22 Falando especificamente da deliberação em arenas online, Graham & Witschge (2003) pontua que “the

process requires time, energy, and patience in order for participants to go through this internal and external interactive process of exchanging claims and reasons” (p. 177).

iminência de uma guerra, um grave problema social ou mesmo diante de eleições gerais as pessoas podem alterar seu padrão de participação e atuar ativamente na construção de meios e oportunidades para que os efeitos e resultados sejam favoráveis.

#### [O QUE FAZER]
Responda com base no texto selecionado acima:
(a) Quais autores são citados sobre a deliberação em arenas online, e de que ano é a obra?
(b) Em que página está a passagem citada desses autores?
(c) Diante de quais situações as pessoas podem alterar seu padrão de participação?

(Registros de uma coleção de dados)
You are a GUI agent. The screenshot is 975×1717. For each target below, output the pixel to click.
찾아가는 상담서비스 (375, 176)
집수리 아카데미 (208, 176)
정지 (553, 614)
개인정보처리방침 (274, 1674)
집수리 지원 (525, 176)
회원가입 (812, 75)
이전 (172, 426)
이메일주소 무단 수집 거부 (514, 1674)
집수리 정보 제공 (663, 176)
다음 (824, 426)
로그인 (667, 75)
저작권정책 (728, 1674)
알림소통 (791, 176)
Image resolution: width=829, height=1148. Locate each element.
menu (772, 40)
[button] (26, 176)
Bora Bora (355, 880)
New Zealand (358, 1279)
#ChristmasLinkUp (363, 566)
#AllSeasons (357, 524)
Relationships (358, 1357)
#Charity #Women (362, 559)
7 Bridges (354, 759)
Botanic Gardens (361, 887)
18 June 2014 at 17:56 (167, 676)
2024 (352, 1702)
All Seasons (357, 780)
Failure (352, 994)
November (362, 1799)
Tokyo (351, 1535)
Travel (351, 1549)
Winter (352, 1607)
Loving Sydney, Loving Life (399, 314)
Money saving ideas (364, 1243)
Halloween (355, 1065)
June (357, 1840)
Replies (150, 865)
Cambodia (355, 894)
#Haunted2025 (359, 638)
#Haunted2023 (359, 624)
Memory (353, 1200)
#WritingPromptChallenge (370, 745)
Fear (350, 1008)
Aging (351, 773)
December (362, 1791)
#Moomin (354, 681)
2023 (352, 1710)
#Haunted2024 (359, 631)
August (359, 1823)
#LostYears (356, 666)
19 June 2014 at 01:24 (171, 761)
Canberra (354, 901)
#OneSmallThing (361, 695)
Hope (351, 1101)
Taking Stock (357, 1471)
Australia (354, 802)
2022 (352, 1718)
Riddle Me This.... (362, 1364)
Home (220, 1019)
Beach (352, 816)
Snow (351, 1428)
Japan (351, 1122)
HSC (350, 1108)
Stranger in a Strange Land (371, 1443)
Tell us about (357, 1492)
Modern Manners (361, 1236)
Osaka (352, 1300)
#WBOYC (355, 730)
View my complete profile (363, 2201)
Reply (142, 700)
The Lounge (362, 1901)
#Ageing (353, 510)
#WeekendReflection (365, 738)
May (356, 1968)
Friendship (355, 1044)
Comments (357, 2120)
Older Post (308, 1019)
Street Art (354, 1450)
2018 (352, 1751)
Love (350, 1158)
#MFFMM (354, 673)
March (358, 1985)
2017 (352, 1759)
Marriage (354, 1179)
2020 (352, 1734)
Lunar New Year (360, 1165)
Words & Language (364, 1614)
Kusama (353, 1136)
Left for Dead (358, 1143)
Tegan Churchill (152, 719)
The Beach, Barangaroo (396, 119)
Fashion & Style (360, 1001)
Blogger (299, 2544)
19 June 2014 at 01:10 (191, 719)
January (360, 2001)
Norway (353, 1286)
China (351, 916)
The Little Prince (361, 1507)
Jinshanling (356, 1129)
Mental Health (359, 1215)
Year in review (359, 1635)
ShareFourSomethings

#### [RESPOSTA ESPERADA]
(a) Graham & Witschge, 2003.
(b) Página 177.
(c) Diante da iminência de uma guerra, de um grave problema social ou de eleições gerais.